Kakivak denies contract with Baffin school board

The Baffin’s Kakivak Association has filed a statement of defence against a lawsuit launched by the Baffin Divisional Education Council.

By NUNATSIAQ NEWS

SEAN McKIBBON
Nunatsiaq News

IQALUIT—The Kakivak Association has filed a statement of defence with the Nunavut Court of Justice denying that it had a contract to provide funding to the Baffin Divisional Education Council (BDEC).

The education board is suing the Kakivak Association for $325,000, after the community development organization pulled out of a $1 million funding deal to help the council hire elders, additional classroom support assistants, and two specialists who would assess and identify students with learning disabilities and to provide raises to some existing staff.

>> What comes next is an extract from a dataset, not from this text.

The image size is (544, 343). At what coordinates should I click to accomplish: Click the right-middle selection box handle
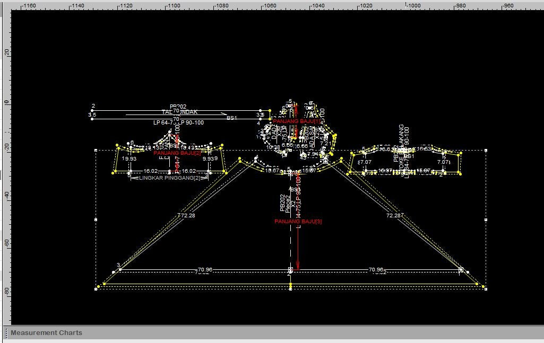[486, 219]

The statement of defence, filed last week, admits the BDEC asked Kakivak for funding, but denies allegations contained in the BDEC’s statement of claim that say the two organizations entered into a contract.

The document says an e-mail and a letter from former Kakivak CEO Pat Angnakak to the BDEC’s assistant director, Lorne Levy, did not constitute a contract but only discussions about entering a contract.

“The said Proposal was, at all material times, the subject of ongoing discussion among Lorne Levy (“Levy”), Assistant director of BDEC, and Pat Angnakak (“Angnakak”), then Chief Executive officer of Kakivak,” the Kakivak defence document states.

It also says that Kakivak representatives were not given the opportunity to discuss the proposal with BDEC representatives.

The statement of defence also says that the BDEC ought to have known that any agreement would have to be approved not only by the Kakivak executive, but also by the “Ulu Board” — a joint meeting of Kakivak’s board of directors and the board of directors for the Qikiqtaaluk Corporation.

The funding proposal would have constituted about one-quarter of Kakivak’s annual budget, the document says. The statement of defence also says that the BDEC was aware that the proposal was “entirely outside the scope of Kakivak’s usual and ordinary activities.”

It also says the BDEC was aware that no other proposals of a similar magnitude to fund institutions of public education had ever been made by Kakivak.

Levy said the school board suffered damages because it began to hire the new staff and announced pay raises on the understanding that the funding agreement was a done deal. But Kakivak’s statement of defence says Kakivak never told the education council to try to implement any of the proposed programs in the 1999-2000 school year.

Levy told Nunatsiaq News that the school board made Kakivak well aware of the deadlines it was facing for hiring for the new school year.

The BDEC’s statement of claim alleges Angnakak and other Kakivak representatives indicated that the board should try to get the proposal in place for the coming school year. Kakivak’s statement of defence denies anyone from the organization ever directed the education council to do so.